Latinas remain underrepresented in the full candidate pools for U.S. House and U.S. Senate.

Recent U.S. Census estimates note that women who identify as Hispanic alone or in combination with other races represent about 9.1% of the U.S. population. In 2020, women in this group are 3.6% of all candidates for the U.S. House. Latinas are slightly better represented among Democratic (4.2%) than Republican (3.1%) House candidates this year.

There are opportunities for Latinas to make history down-ballot this year.

In 2018, five new Latinas were elected to the U.S. House, including two – Representatives Veronica Escobar (D-TX) and Sylvia Garcia (D-TX) – who were the first Latinas to represent Texas in Congress. Representative Alexandria Ocasio-Cortez (D-NY) defeated a Democratic incumbent to become one of the youngest women to ever serve in the U.S. House. Two of these congresswomen – Representatives Xochitl Torres Small (D-NM) and Debbie Murcarsel Powell (D-FL) – were among the women members who flipped House seats from Republican to Democrat in 2018; both will again face competitive elections this fall.

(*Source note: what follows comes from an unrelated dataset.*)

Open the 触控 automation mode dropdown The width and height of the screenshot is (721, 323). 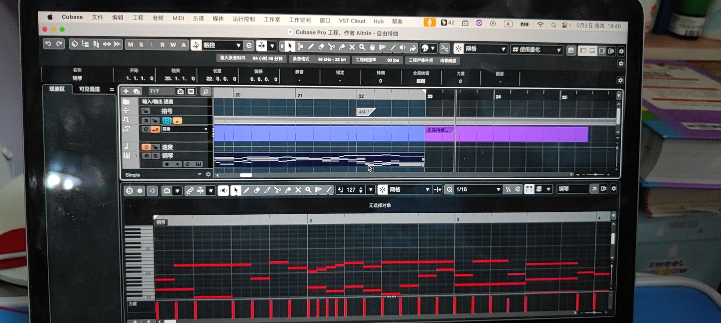coord(238,45)
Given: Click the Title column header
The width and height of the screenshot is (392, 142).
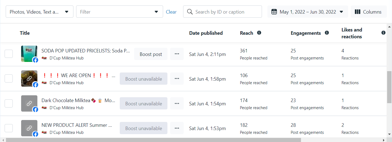Looking at the screenshot, I should 25,33.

Two other Latina candidates made history in election 2018. Michelle Lujan Grisham (D-NM) became the first Democratic woman of color governor in the U.S. and the first Democratic woman governor of New Mexico. Lieutenant Governor Jeanette Nuñez (R-IL) became the first Latina elected statewide in Florida.

The 2020 election offers more opportunities for Latinas to make history. Teresa Leger Fernandez (D-NM) won the Democratic nomination for the open seat in New Mexico’s 3rd congressional district. Cook Political Report currently rates this contest in her favor (“Solid Democratic”). Three more non-incumbent Latina nominees are running in contests deemed toss-ups by Cook Political Report. Christina Hale (D-IN) would become the first Latina to represent Indiana in Congress if successful in the open-seat contest in Indiana’s 5th congressional district. Candace Valenzuela (D-TX), the Democratic nominee in Texas’ 24th congressional district, has the potential to become the first Afro-Latina in Congress. Nicole Malliotakis (R-NY) – who identifies as Latina and white – would become the first Republican woman of color to represent New York in Congress if she is successful in challenging incumbent Representative Max Rose (D-NY) in New York’s 11th congressional district.

San Diego City Council President Georgette Gómez (D-CA) is facing another Democratic woman in the open-seat general election contest to replace Representative Susan Davis (D-CA) in California’s 53rd congressional district. Mayor Michelle De La Isla – who identifies as Latina, Black, and white – is the Democratic nominee in Kansas’ 2nd congressional district. Her opponent defeated incumbent Representative Steve Watkins (R) to create an open-seat general election contest in a district already deemed competitive in November.

Latinas are already U.S. House nominees in four of 43 states – Georgia, Illinois, Indiana, and  Kansas – that have never sent a Latina to Congress. Latinas are also running in forthcoming primary contests or runoff elections in Hawaii, Massachusetts, and Tennessee – all states that have never sent a Latina to Congress.